- Born: April 25, 1973 (age 53) Homs, Syria
- Occupations: Playwright, Director, Actor
- Writing career
- Notable works: Small World; Jadal

= Nawar Boulboul =

Syrian theatre director

Nawar Bulbul (Arabic: نوار بلبل) is a Syrian theatre director, actor, playwright, and founder of Al-Khareef Theatre Troupe in Damascus, Syria.

==Career==
Most noted for his acting role in the widely watched Arab historical drama Bab Al-Hara, Nawar Bulbul has received numerous awards and performed in plays internationally. He received nominations for best actor in his role in the play Ismail Hamlet at the LIFT London and Carthage theatre festivals. In 2006 he travelled to Texas for the Midland International Theatre Festival, where he received an award for excellence in acting.

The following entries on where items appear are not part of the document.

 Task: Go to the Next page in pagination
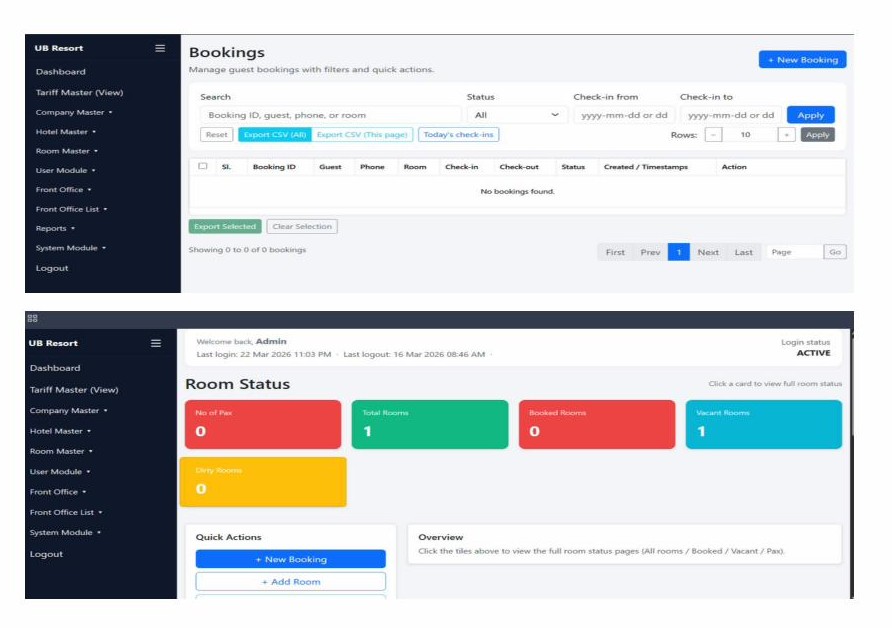coord(708,252)
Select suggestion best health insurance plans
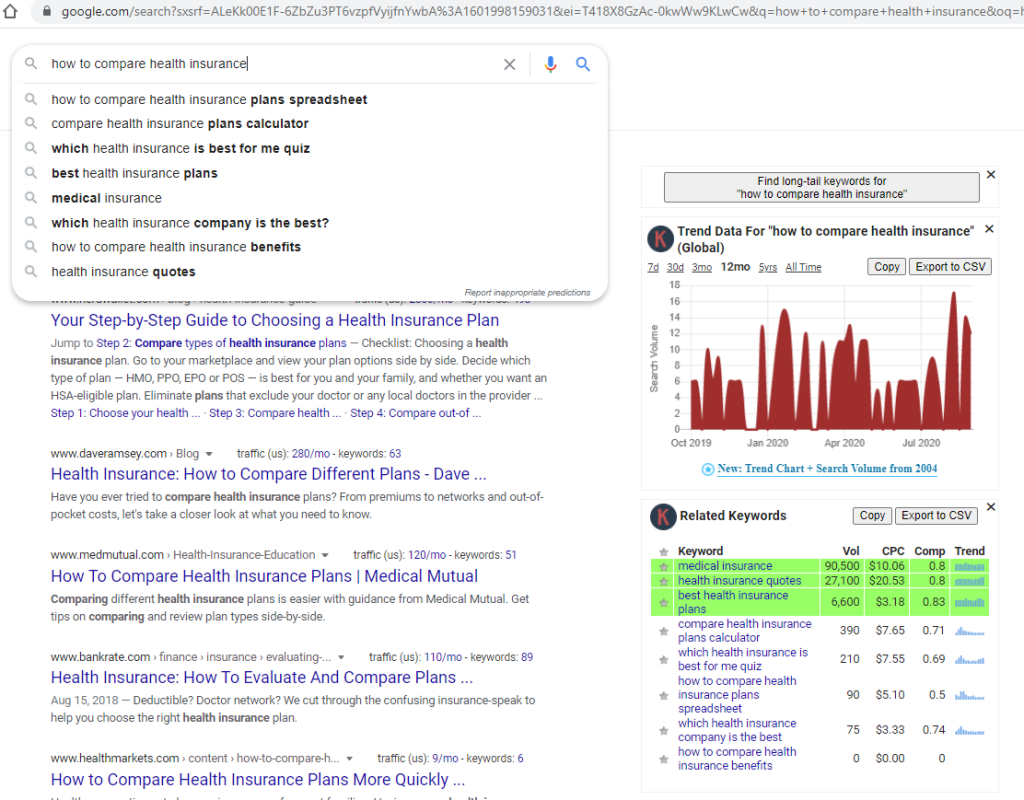Image resolution: width=1024 pixels, height=800 pixels. click(x=135, y=173)
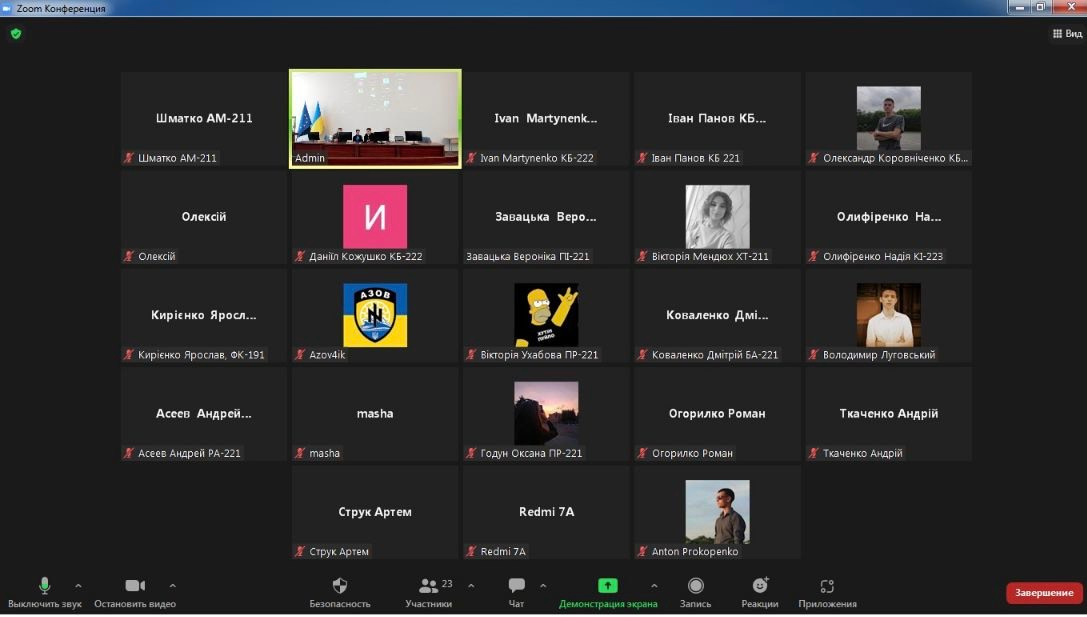Open the Security (Безопасность) shield icon
Viewport: 1087px width, 617px height.
[339, 587]
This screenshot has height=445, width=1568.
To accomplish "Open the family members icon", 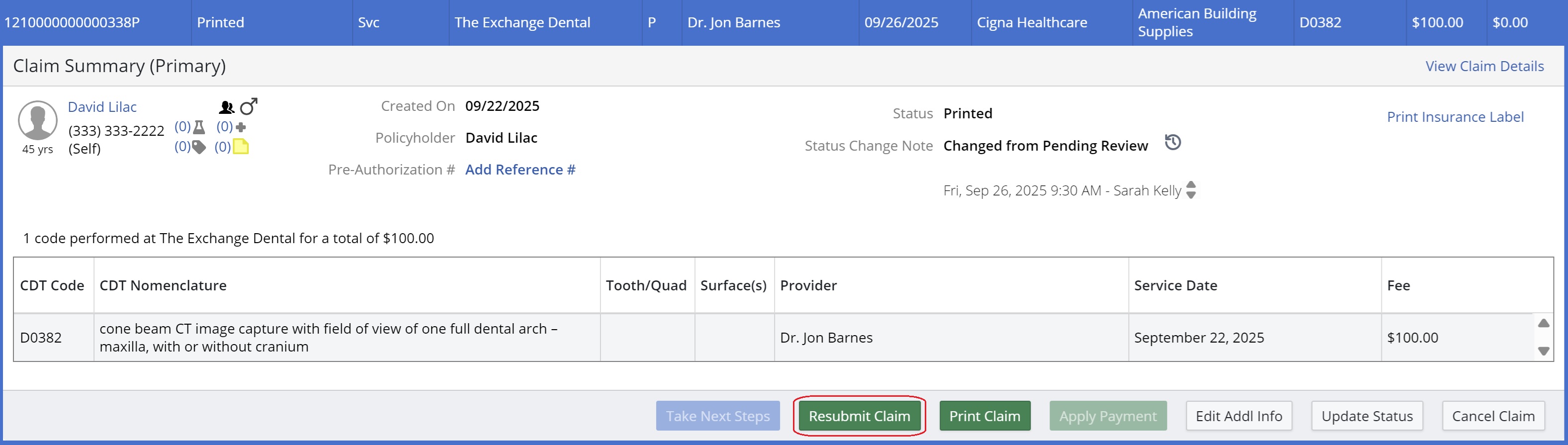I will click(x=226, y=108).
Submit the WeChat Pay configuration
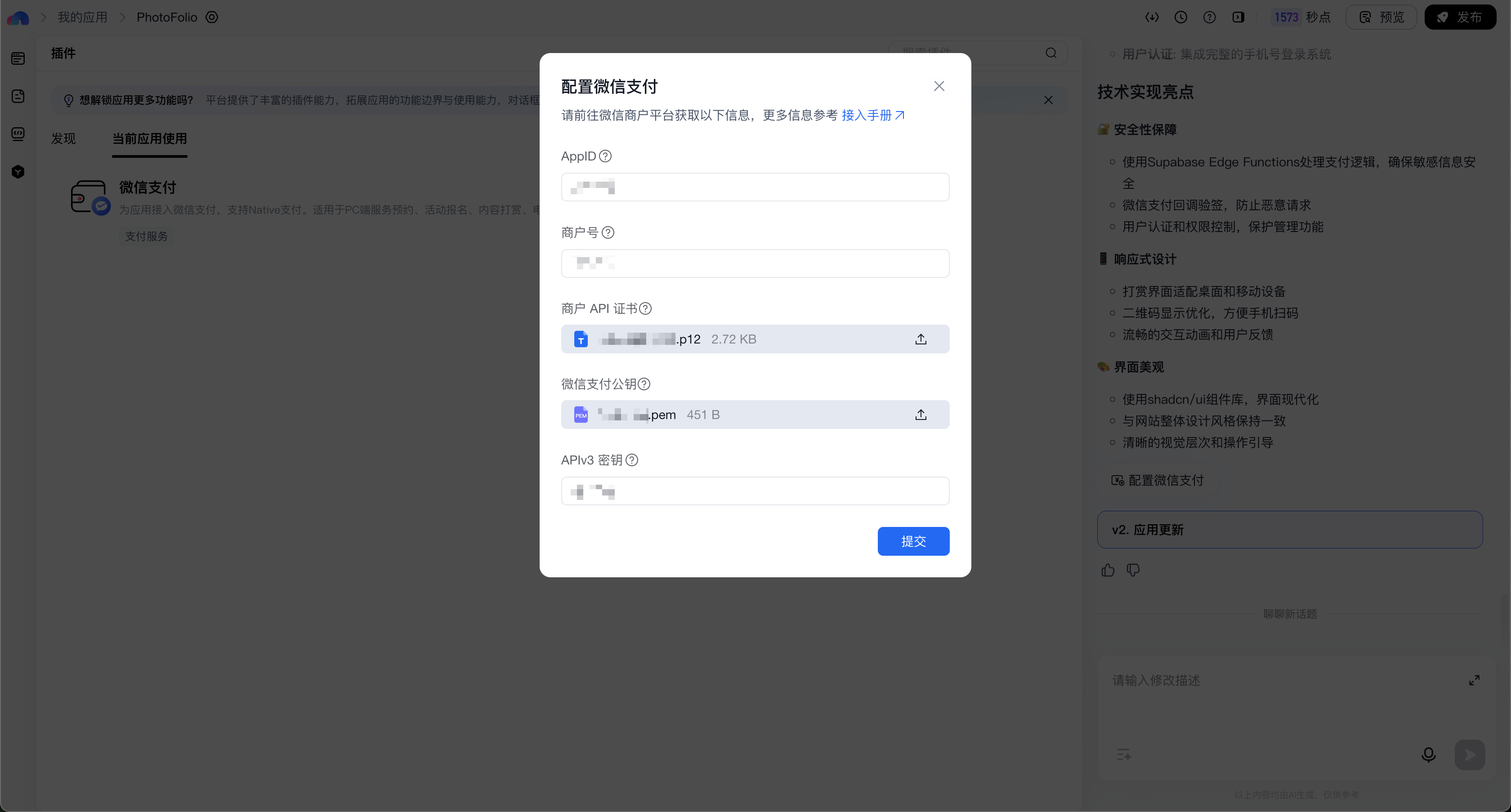Viewport: 1511px width, 812px height. click(x=913, y=541)
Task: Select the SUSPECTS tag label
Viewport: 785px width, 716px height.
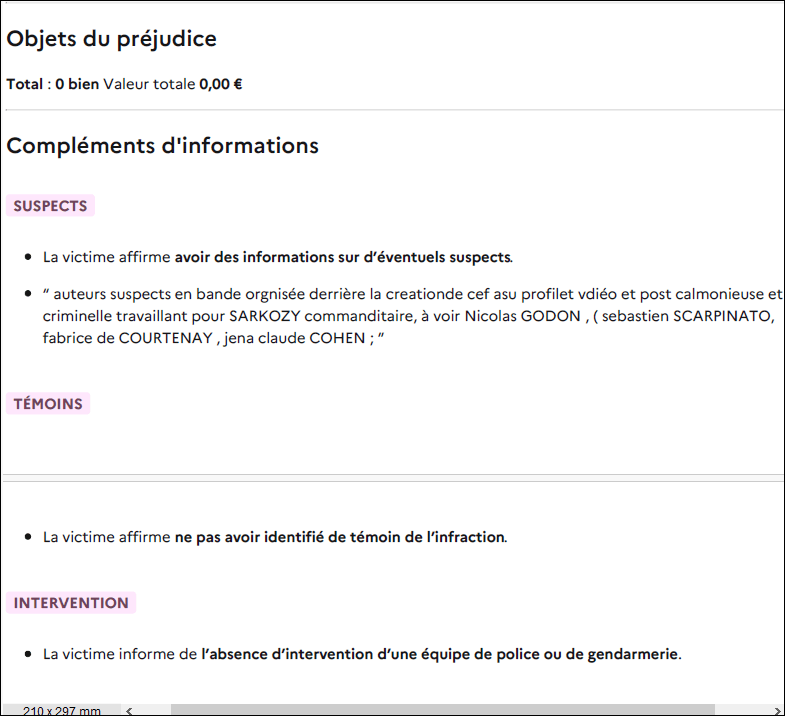Action: (x=50, y=206)
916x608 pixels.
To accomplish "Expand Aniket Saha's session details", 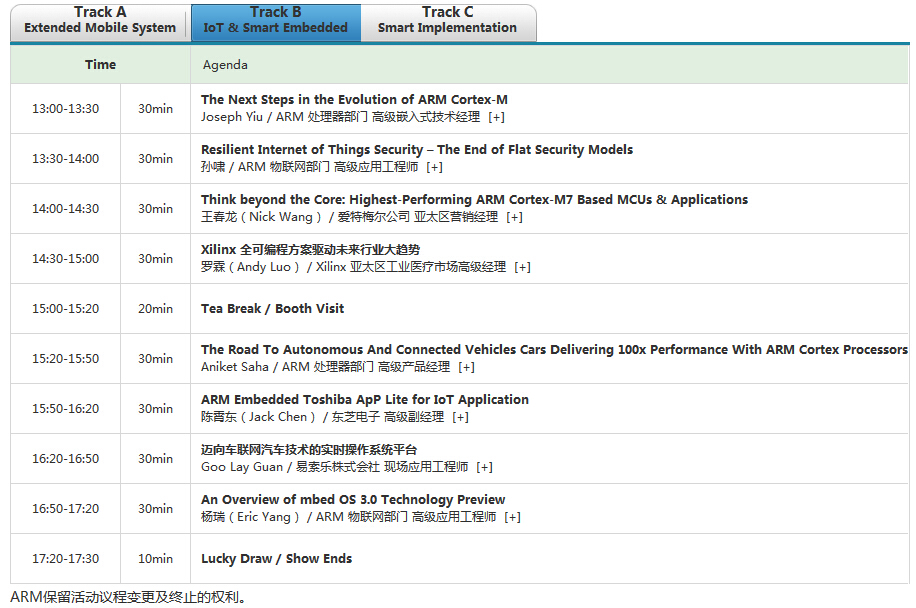I will [466, 367].
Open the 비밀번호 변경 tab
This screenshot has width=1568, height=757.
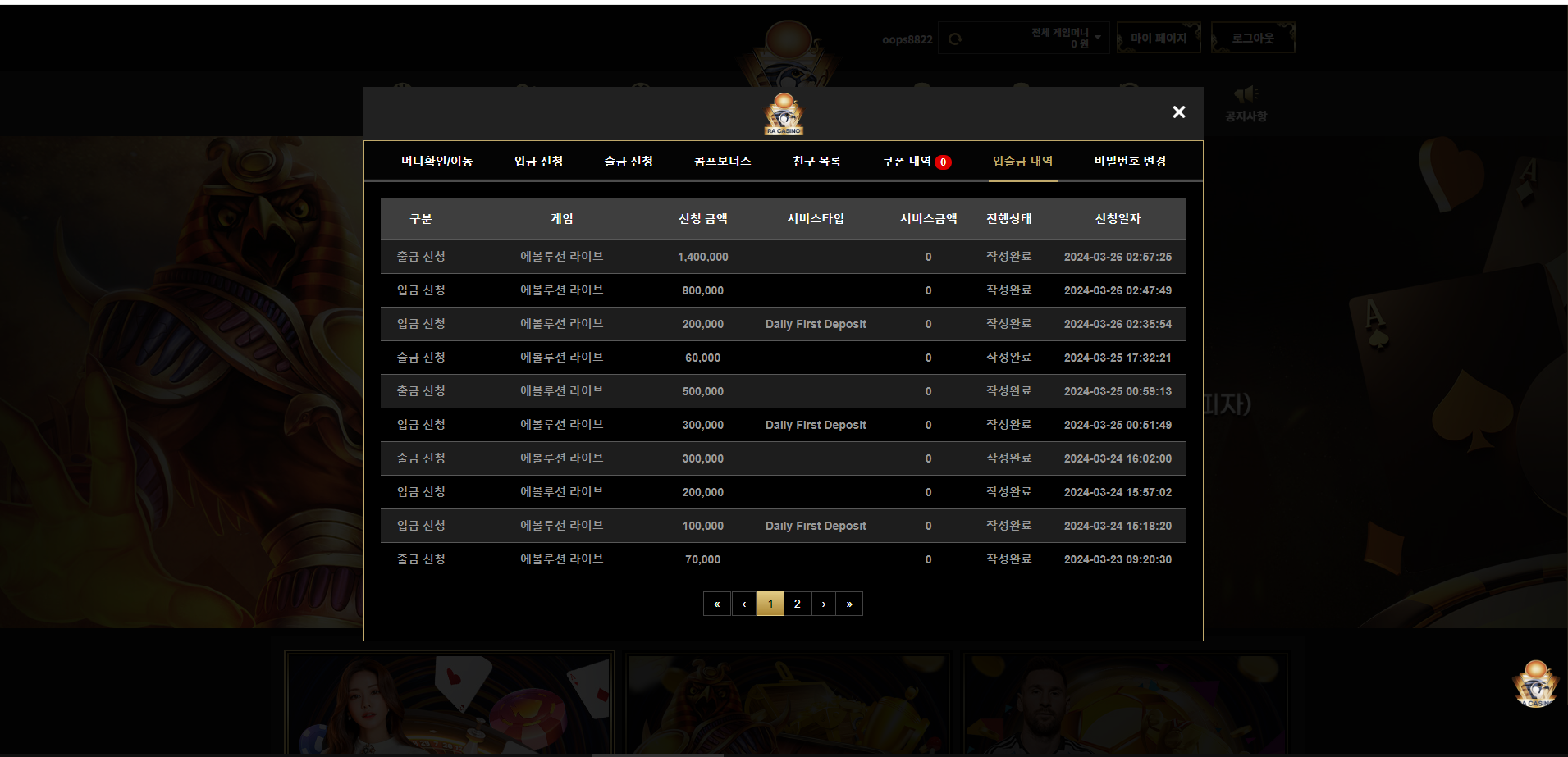click(x=1130, y=162)
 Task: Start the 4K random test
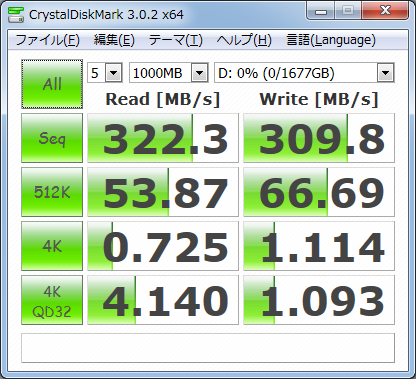pos(52,246)
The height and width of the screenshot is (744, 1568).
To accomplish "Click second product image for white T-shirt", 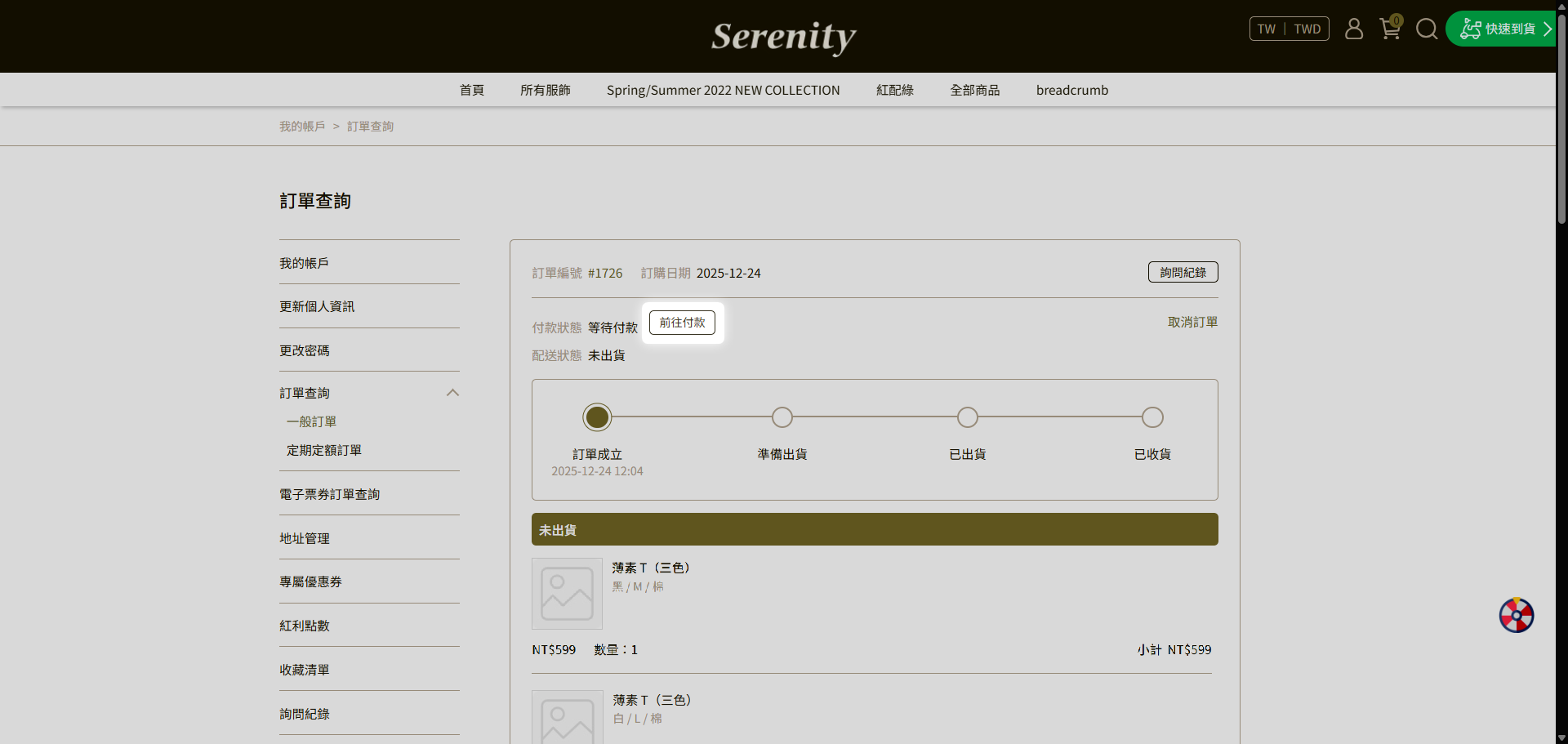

In 2010 Bulbul and his writing and acting partner Ramez Alaswad returned to the United States where they performed their two man show The Solitary at the San Francisco International Arts Festival. This was part of a tour that brought Bulbul and Alaswad to Japan, Spain, Canada, and the Czech Republic.

===Relocation to Jordan===
In 2011, as a result of his playwrighting and directing work and because of his participation in protests against the Al-Assad government, Bulbul was forced to relocate to Jordan. In 2014 he began working with children in the Zaatari refugee camp in Mashraq, Jordan, where he directed approximately 100 young actors in an adaptation of Shakespeare's King Lear. This work attracted the attention of the international press and the UNHCR. In an interview with the New York Times on March 31, 2014, Bulbul explained, "The show is to bring back laughter, joy and humanity."